Written exercise 1
In the listing, replace "computer-use agent" with "GUI agent" and write those lines out again with nothing else changed. Begin at the line that has "Given: Open the" and stop after the line that has "(x=1044, y=446)".

* * *

The Cassidy story was worked into the first season of Homicide: Life on the Street and was the largest storyline for the character of Detective Steve Crosetti (Jon Polito). Officer Chris Thormann (Lee Tergesen), a friend of Crosetti, was shot and blinded while on duty; Crosetti took the incident personally and went to great lengths to find the shooter. The case also inspired the character of Blind Butchie on The Wire, a blind Baltimore drug dealer who was soft-spoken and not vicious (a contrast to the real-life Butchie Frazier).

The jury's actions became the basis for a Season 4 storyline in which Bruce Campbell played a cop whose father, a retired officer, was strangled to death by a suspect who was acquitted by an uninterested jury. A passage in Simon's book revealed that the guilty verdict against Frazier came about because two jurors who were convinced of his guilt argued more strenuously to bring the jury to their side than did two who believed he was innocent, while the other eight had no strong opinion either way.

Gary Tuggle, an officer seconded to the homicide unit to help with the investigation, went on to serve in the Drug Enforcement Administration. He returned to Baltimore in March 2018 to take the post of Deputy Police Commissioner, then was appointed Interim Commissioner two months later and served until March 2019.

* * *

Written exercise 2
In the excerpt about the Cassidy case, turn the paragraph beginning "Gary Tuggle, an officer" into a short bulleted list that keeps its main facts.

Given records

* * *

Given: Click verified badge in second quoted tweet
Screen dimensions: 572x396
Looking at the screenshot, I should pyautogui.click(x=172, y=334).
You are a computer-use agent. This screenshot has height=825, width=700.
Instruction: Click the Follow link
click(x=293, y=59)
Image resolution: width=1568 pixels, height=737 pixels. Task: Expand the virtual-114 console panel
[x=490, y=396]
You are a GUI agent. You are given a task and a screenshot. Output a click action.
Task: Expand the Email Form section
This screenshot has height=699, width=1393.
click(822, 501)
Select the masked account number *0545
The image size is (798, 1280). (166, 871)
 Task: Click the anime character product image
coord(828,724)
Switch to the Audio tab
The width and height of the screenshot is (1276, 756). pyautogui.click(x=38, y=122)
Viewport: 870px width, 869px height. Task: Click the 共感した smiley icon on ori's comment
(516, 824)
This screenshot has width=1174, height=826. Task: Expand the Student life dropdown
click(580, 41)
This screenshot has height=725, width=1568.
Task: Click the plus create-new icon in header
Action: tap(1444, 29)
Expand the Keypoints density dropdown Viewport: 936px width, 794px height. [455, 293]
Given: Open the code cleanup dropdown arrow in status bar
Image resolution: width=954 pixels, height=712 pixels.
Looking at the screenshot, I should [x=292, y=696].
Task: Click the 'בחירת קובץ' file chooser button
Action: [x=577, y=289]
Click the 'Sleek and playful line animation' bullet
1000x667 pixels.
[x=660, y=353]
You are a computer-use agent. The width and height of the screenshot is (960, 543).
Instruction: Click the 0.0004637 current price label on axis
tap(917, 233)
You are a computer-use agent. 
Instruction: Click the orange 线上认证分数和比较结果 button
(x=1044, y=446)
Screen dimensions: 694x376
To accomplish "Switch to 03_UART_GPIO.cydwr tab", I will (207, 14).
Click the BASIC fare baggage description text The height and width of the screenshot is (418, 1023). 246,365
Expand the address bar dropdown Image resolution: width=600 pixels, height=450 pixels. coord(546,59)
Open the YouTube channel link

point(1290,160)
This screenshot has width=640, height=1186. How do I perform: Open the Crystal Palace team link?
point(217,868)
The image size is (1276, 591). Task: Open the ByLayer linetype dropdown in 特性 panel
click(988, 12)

* * *

Final result 1
Given: Open the code cleanup dropdown arrow in status bar
Image resolution: width=954 pixels, height=712 pixels.
Looking at the screenshot, I should [x=292, y=696].
Task: Click the 'בחירת קובץ' file chooser button
Action: [x=577, y=289]
Click the 'Sleek and playful line animation' bullet
1000x667 pixels.
[x=660, y=353]
You are a GUI agent. The width and height of the screenshot is (960, 543).
Instruction: Click the 0.0004637 current price label on axis
tap(917, 233)
You are a GUI agent. 
Instruction: Click the orange 线上认证分数和比较结果 button
(x=1044, y=446)

Final result 2
- Gary Tuggle was seconded to the homicide unit to help with the investigation.
- He went on to serve in the Drug Enforcement Administration.
- In March 2018 he returned to Baltimore as Deputy Police Commissioner.
- Two months later he was appointed Interim Commissioner and served until March 2019.